そして、継を見つめた。その瞳の奥を覗くように。


「僕が狙われている理由を教えて下さい」




悠紀は、微かにする血の臭いに顔をしかめた。その臭いは目の前の扉の向こうからする。

扉は様々な宝石で彩られており、いつみても趣味が悪い、と思う。デザイナーの問題というより、デザインさせた人間の問題だなこれ。

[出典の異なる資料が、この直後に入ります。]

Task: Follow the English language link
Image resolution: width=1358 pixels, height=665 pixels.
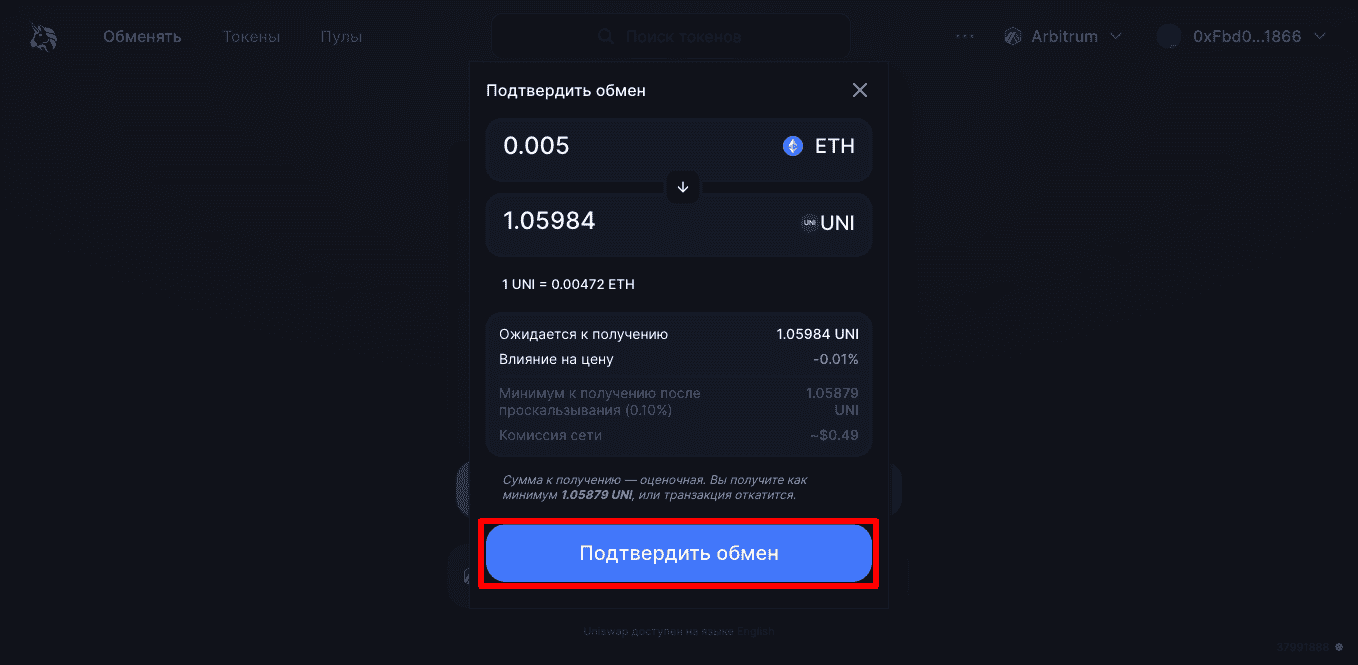Action: tap(756, 632)
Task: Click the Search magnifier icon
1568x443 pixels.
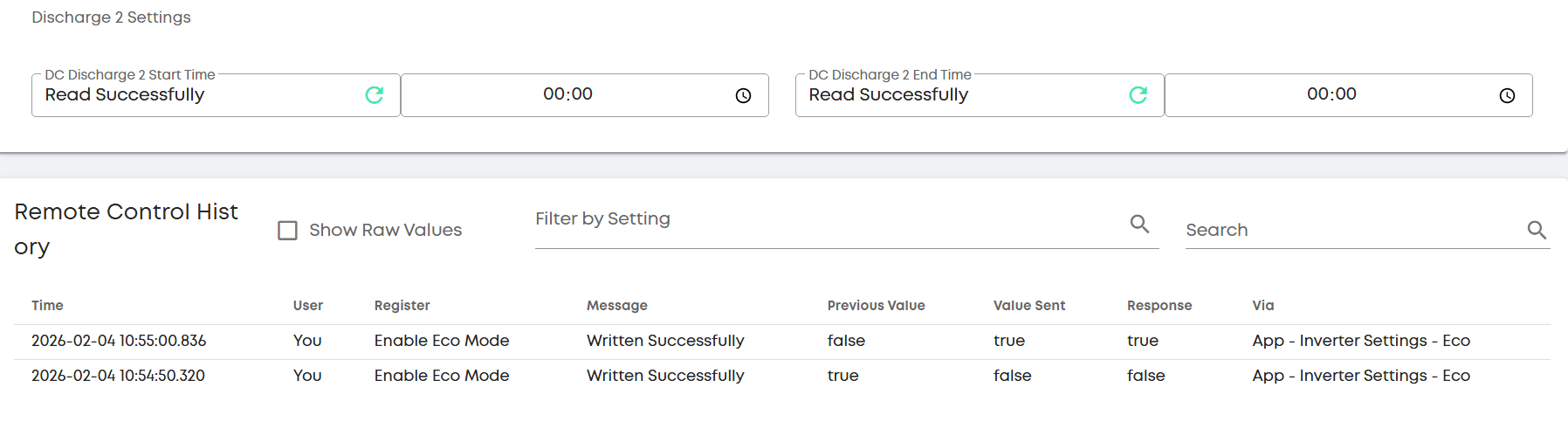Action: coord(1537,230)
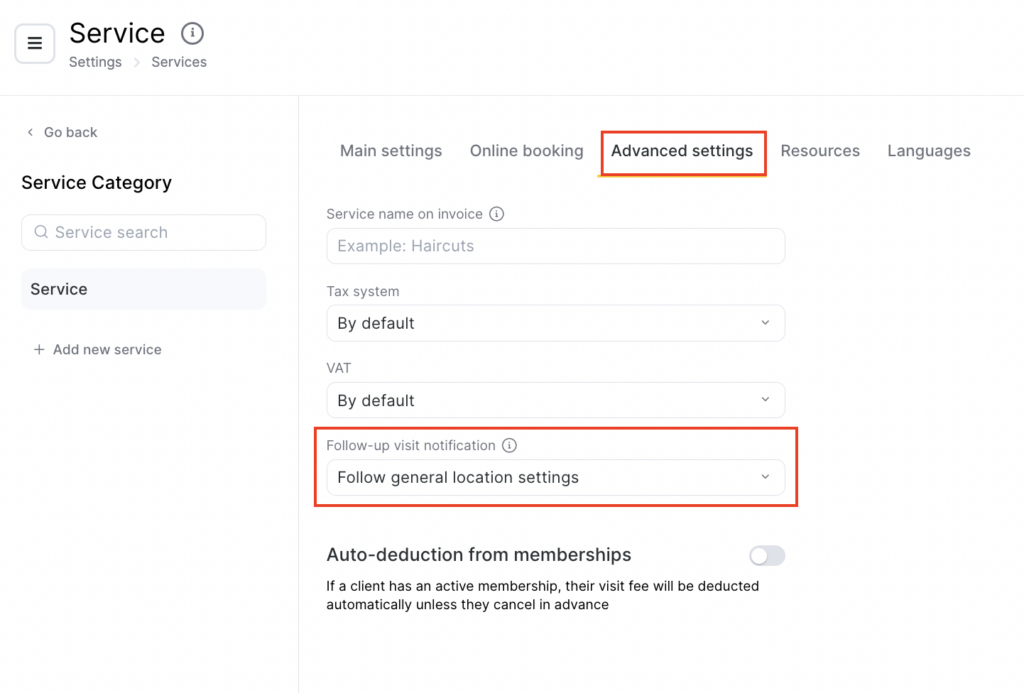Click the search magnifier icon

point(41,232)
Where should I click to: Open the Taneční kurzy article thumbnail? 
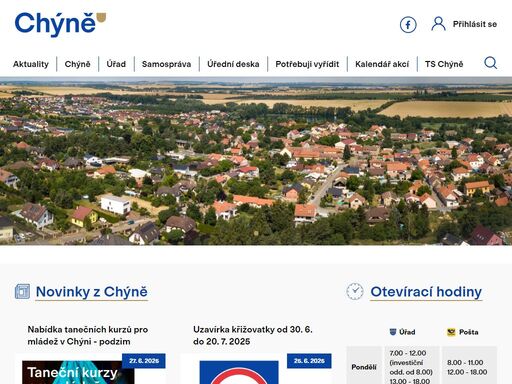(78, 372)
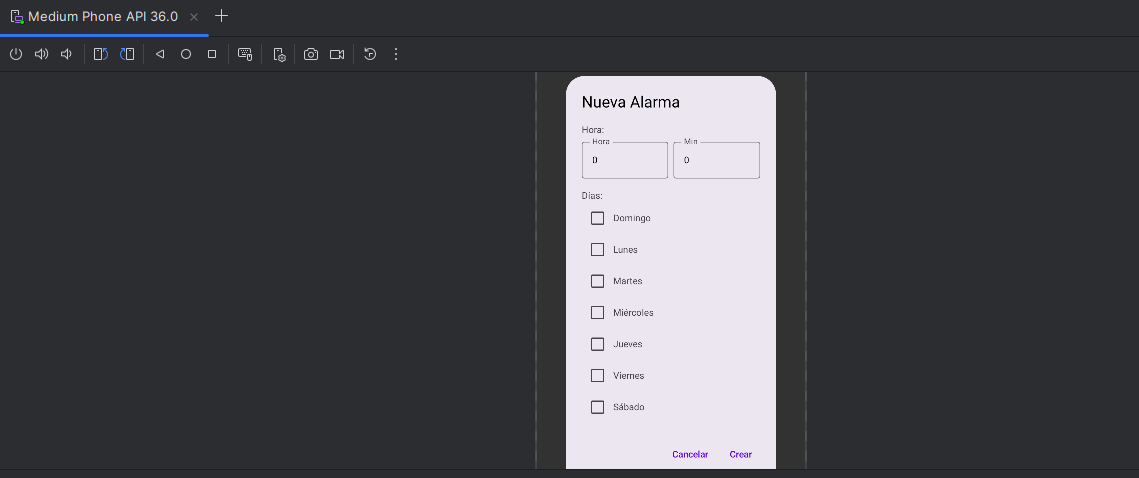
Task: Click the volume down icon
Action: pos(66,54)
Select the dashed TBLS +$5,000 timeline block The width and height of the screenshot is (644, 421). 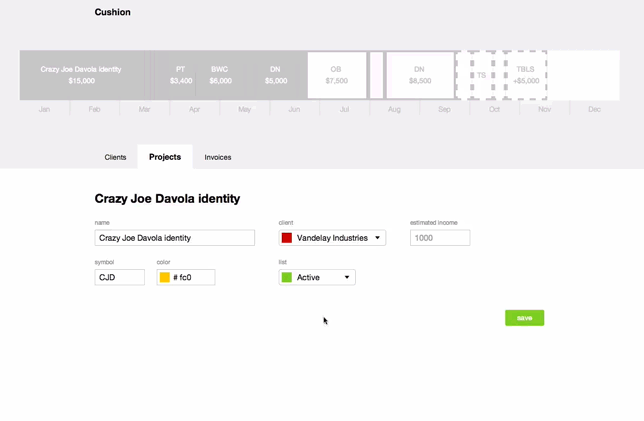(526, 75)
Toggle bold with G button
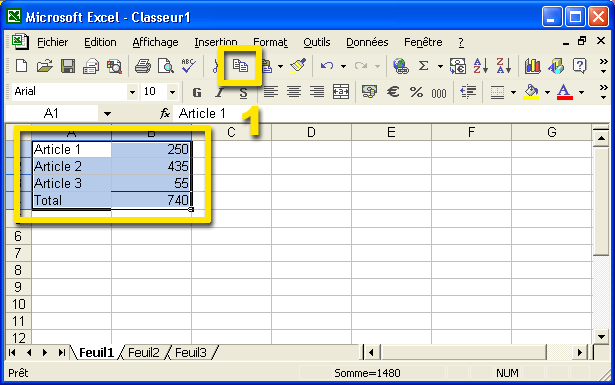Screen dimensions: 615x385 click(x=197, y=92)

不快に思いつつ、扉を開けると血の臭いは一層増した。原因は大体わかっている。


「徹」


悠紀が名前を呼ぶと、息を呑んだ音がした。


「いるんでしょ。怒らないから出てきて」


優しく言えば、キィと音を立てて奥の部屋の扉が開いた。


「…ごめ、…申し訳、あり…、ま…せん悠紀様」


血まみれの徹が、その場で膝を着いた。その姿に、悠紀はふう、と息を吐き出す。


「怒らない、って言ったでしょ。ほら、立って。後始末をボクにやらせる気?」


最後の言葉に徹が慌てて立ち上がる。


「すみません…」

「いつまで謝ってるの。その口調、慣れないからいつも通りにして。あとその制服、なんで着替えないの。新しいの買わなきゃいけないでしょ」


悠紀の言葉がいちいち胸に刺さり、ダメージを受ける。

徹の怒りは、他人の血を見ることで収まる。だから普段滅多に怒らない。

他人の血を見るために、自分の性格を変えてでも他人を傷つけようとする。あくまで、冷静に、自分の利益になるように。

今回は、悠紀の為に情報を引き出そうとした。決して意識したわけじゃない。ただ確実にそれをやったのは徹自身だ。

先程までいた部屋に戻ると、血まみれになった少女が手足を縛られ座らされていた。これをやったのも、徹。

悠紀が、少女に駆け寄り、声をかける。


「おーい…生きてる?えーっと、永嶋…閑だっけ?」


悠紀がつんつん、とその身体をつつくと閉じられていた目が薄く開いた。


「あ、生きてる。徹ー!生きてるよ」


悠紀があまりにもいつも通り、無邪気だから、くす、と笑ってしまう。こんな状況なのに。こんな自分を、嫌わないで居てくれるのはこの人だけ。

閑の瞳が部屋を彷徨い、目の前の悠紀に焦点が合った瞬間、目が大きく開かれた。


「鐶国…国王、仲里悠紀…!」


叫び、何とか傷をつけようと身を乗り出した閑を難無く避けて、悠紀はしみじみ呟いた。


「これだけやられてまだ叫ぶ力が残ってるんだ。狼って凄いね」


やっぱり生命力が違うのかなぁ、などと呟いている悠紀に、徹はため息をつく。まるで緊張感が足りない。いくら縛られているとはいえ、いつでも攻撃される範囲にいる悠紀は、とてつもなく無防備に感じられる。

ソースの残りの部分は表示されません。